It's been almost a week and I am still not sure how I feel about the show. There were some great moments of music. "Mistaken for Strangers" and "Fake Empire" were wonderfully performed. I even enjoyed some Matt's yelling, and loved it when the guitar player went a little loud and crazy. But there were are times when Matt's voice just sounded bad, out of tune, slurred, nasal, just not all that great. And the crowd really scared me. I don't know if they're just a lot bigger that H and I thought they were? Listening to them on the way home, I was surprised that such a young crowd was so into them. The lyrics to Boxer are so nogalstic, thinking back on experiences that most of these kids are just beginning to have. And honestly it wasn't the youngness of the crowd that felt weird. The Pains of Being Pure At Heart had an equally young crowd, and they didn't make me feel strange at all. It was the youngness combined with the extreme fanishness. I just felt out of place. So did I like the show? Kind of. They played for two hours and most of the songs were great. I'd not likely ever go to see The National again but I'm glad I saw them, and for the most part enjoyed many of the songs. But it might be that they've just gotten too big. I don't like arena shows anymore. Not willing to cough up the money or to be caught in a big worshiping the band kind of vibe.


Lincoln Theater, Raleigh, NC
May 28, 2009
As mentioned before the drive to this part of NC is not particularly beautiful. We found ourselves amused at the various billboards. Luckily good company saves a boring drive. H and I talked about a lot of things....various issues we've been dealing with, music, and our future in Charlotte. I love being alone with H, and as much as I like going to shows with a load of friends, I still relish these times when it just he and I. We don't get many moments like these and we enjoy them as they come. Of course I was getting nervous because it was getting later, doors opened at 8, and when 8 rolled around we were still a half hour from Raleigh. H was his usual cool self "We'll be fine." But I knew the show had been sold out, and worried about the place being too packed to get a decent place to stand. I have a tendency now to want to be real close....
When we arrived in Raleigh (with is miniature cityscape), the storm had calmed.
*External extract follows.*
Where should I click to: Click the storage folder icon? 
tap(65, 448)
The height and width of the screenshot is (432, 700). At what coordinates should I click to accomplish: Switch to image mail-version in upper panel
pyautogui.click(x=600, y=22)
As we turned down the side street to the venue, we both moaned. There was no parking in the lot next to the club, and the line at the door extended a ways down the sidewalk. And the crowed, as predicted by my friend, was pretty much what I'd classify as hipster (too cool to be cool). We parked next door in a parking garage, and went to join our place in the too cool to be cool line. Once inside, it was packed but everyone was quite involved in drinking at the bar/concession stand. I was already not liking the vibe of the venue. It felt like a theater not a club.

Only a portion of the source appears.